> [RECORD EXTRACTS]
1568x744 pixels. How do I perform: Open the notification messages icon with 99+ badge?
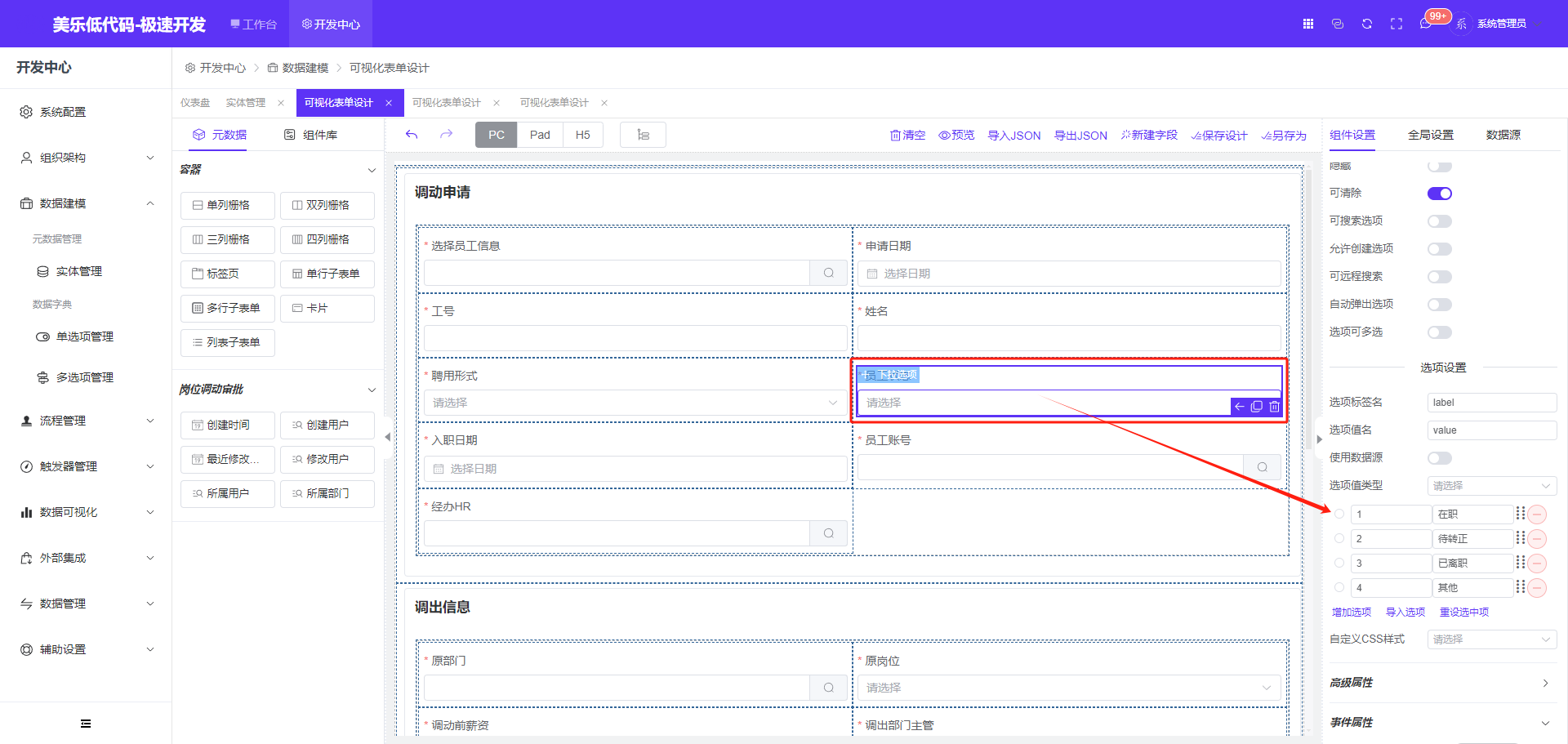click(x=1426, y=24)
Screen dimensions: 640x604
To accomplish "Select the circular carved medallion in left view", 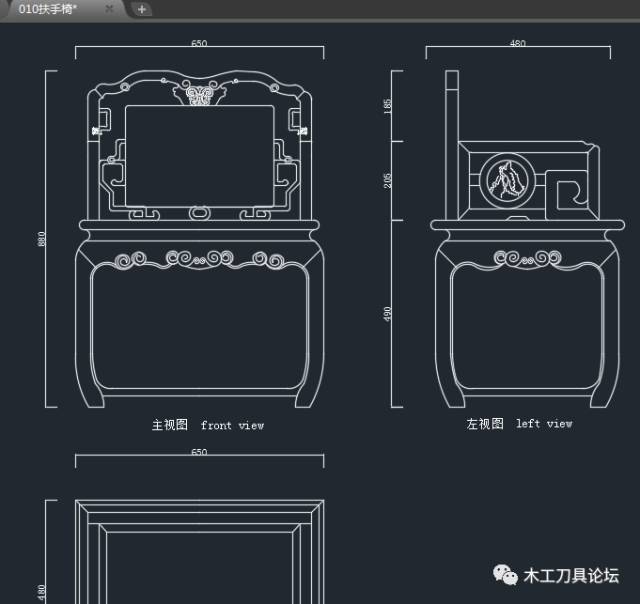I will pos(507,180).
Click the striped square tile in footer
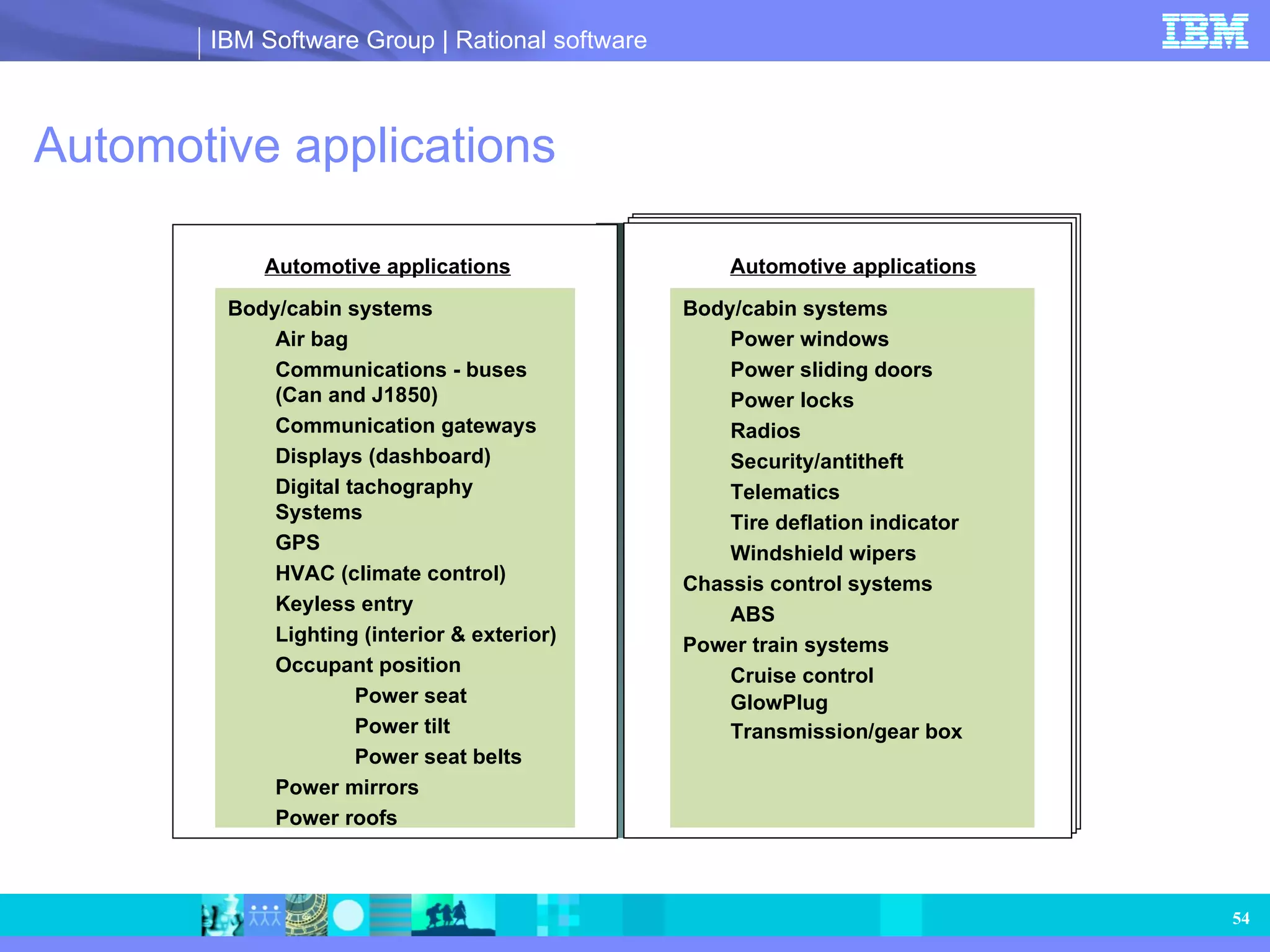 391,915
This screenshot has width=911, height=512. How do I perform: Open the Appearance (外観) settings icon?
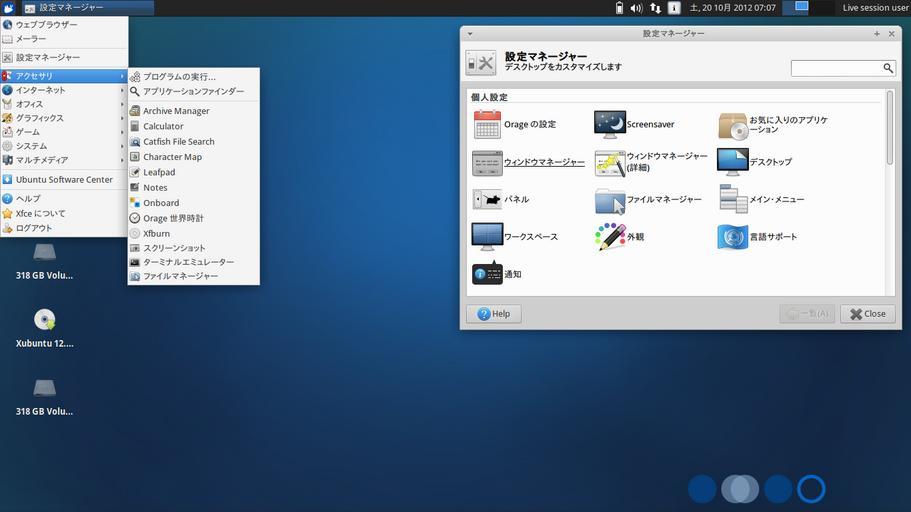tap(609, 237)
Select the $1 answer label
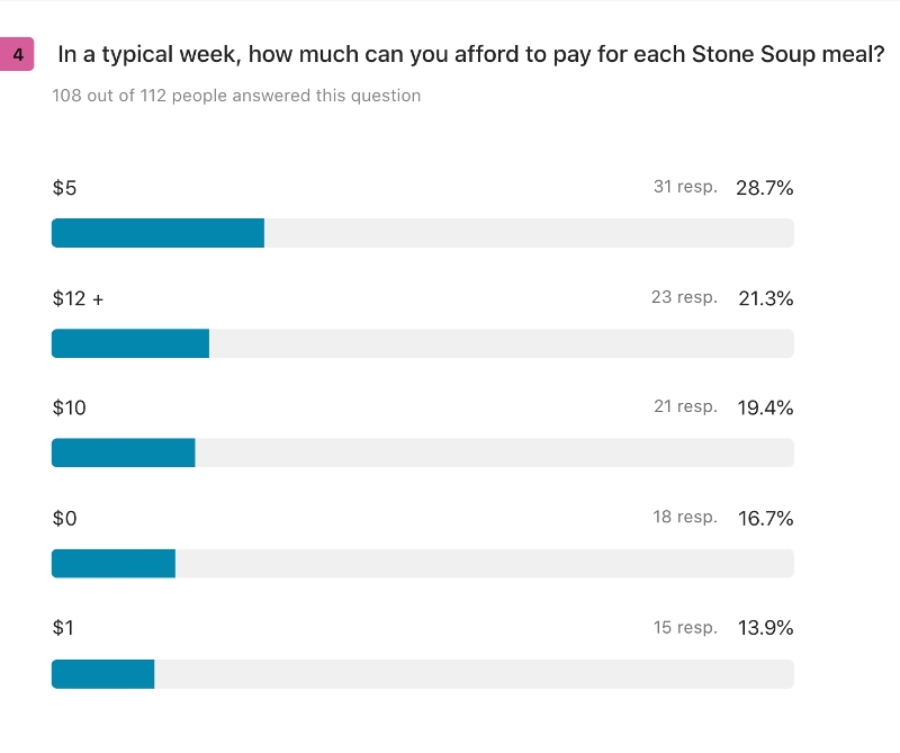This screenshot has height=753, width=900. (63, 628)

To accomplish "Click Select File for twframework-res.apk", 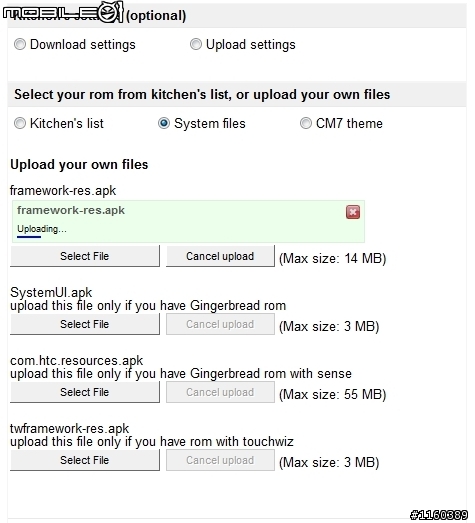I will click(x=85, y=460).
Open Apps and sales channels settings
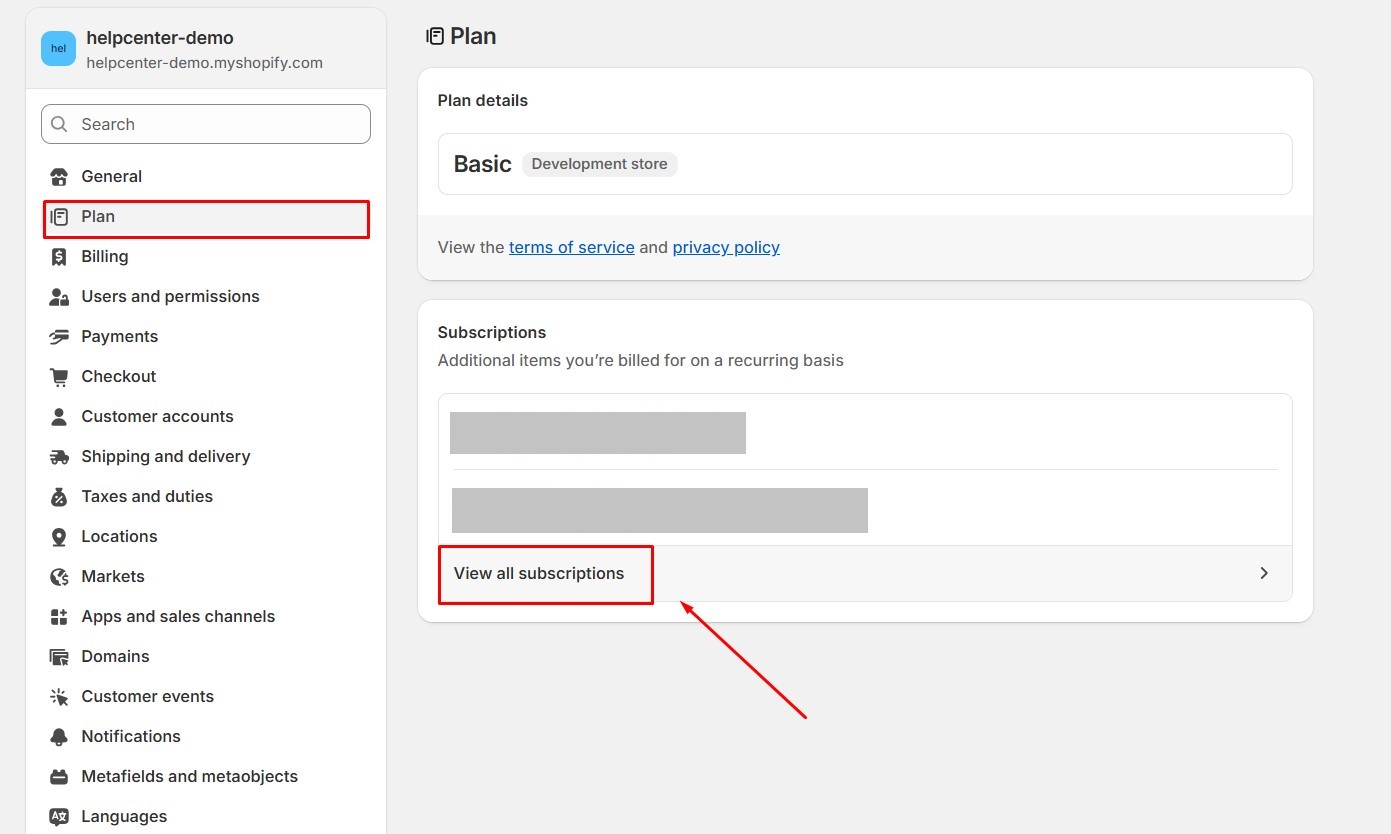The image size is (1391, 834). coord(178,617)
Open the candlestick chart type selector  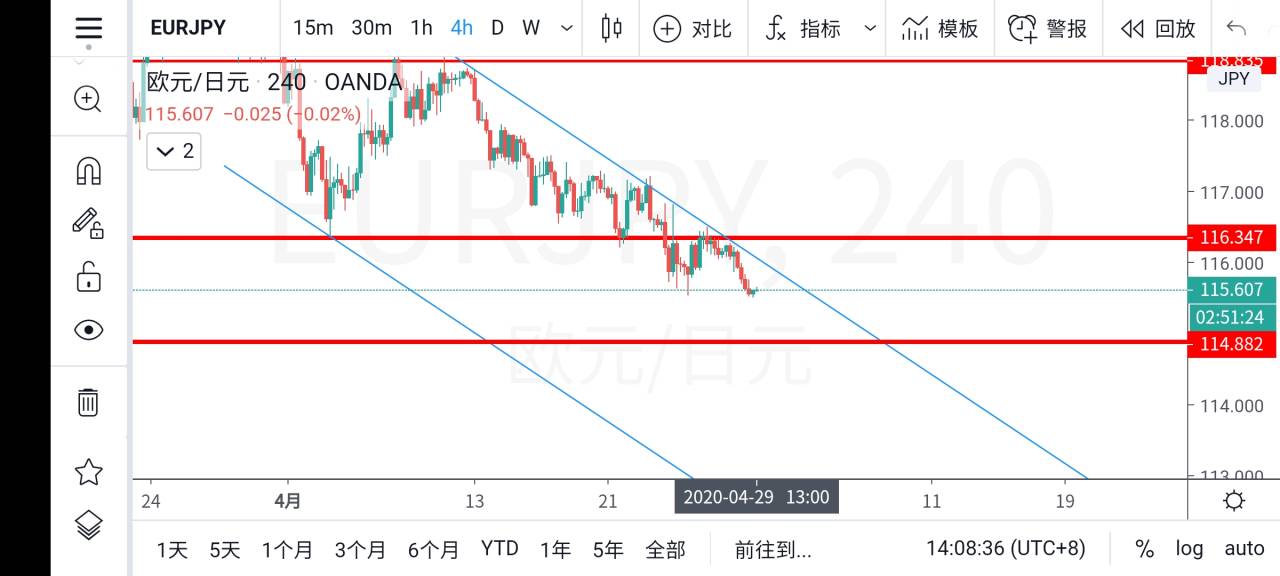coord(611,28)
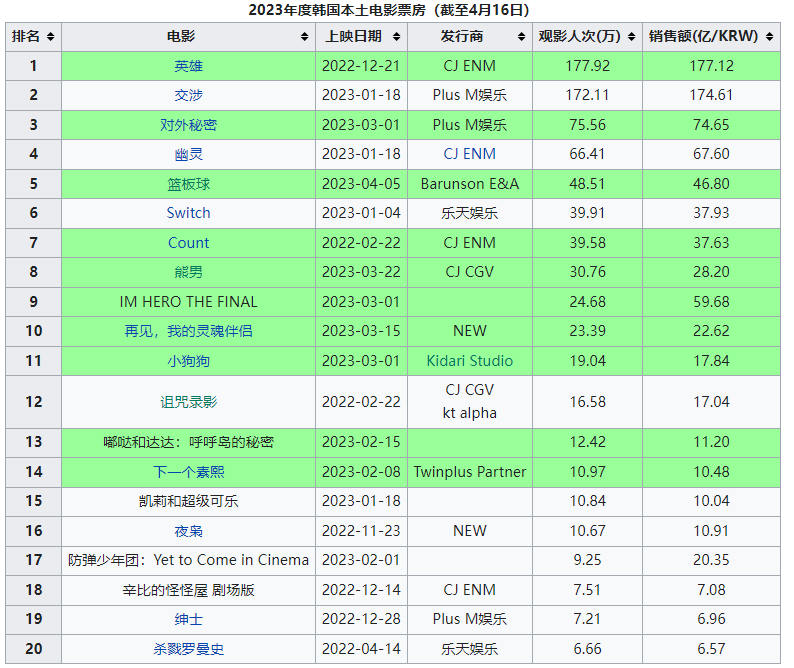The image size is (794, 668).
Task: Open the 下一个素熙 movie link
Action: click(188, 472)
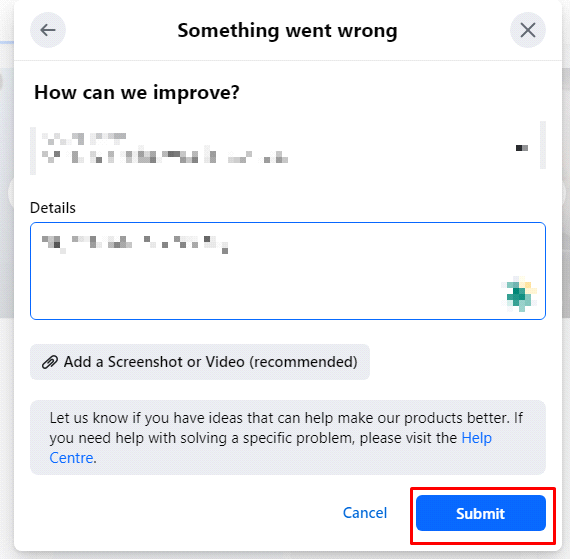Click the grey strip right of selector
This screenshot has width=570, height=559.
click(543, 145)
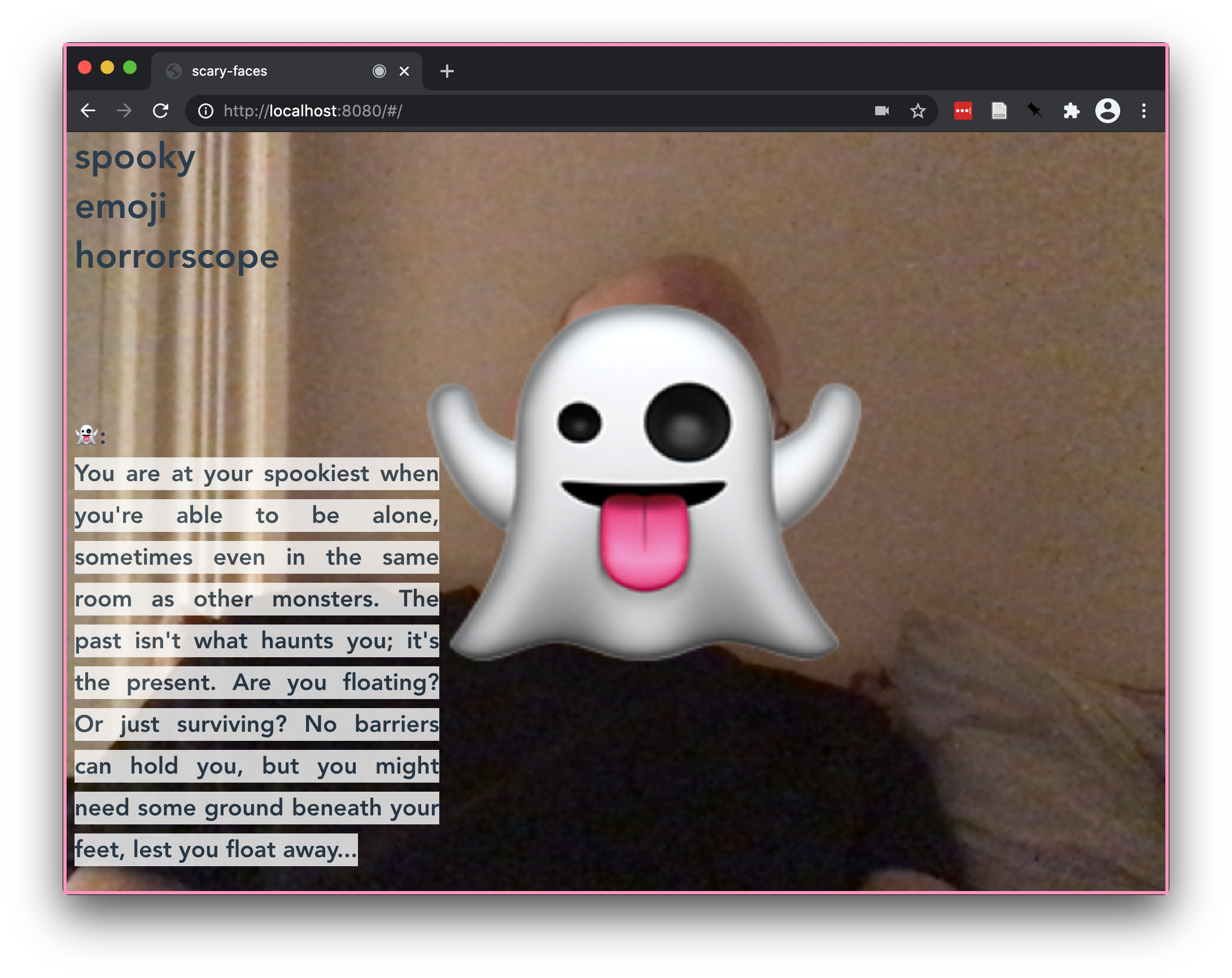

> [GOAL OF THE EXERCISE] Pull out every line of the data above that contains the word "settings", and copy each one in full.

> [WORKED ANSWER]
This screenshot has width=911, height=512. How do I perform: Open the Appearance (外観) settings icon?
Open Apps and sales channels settings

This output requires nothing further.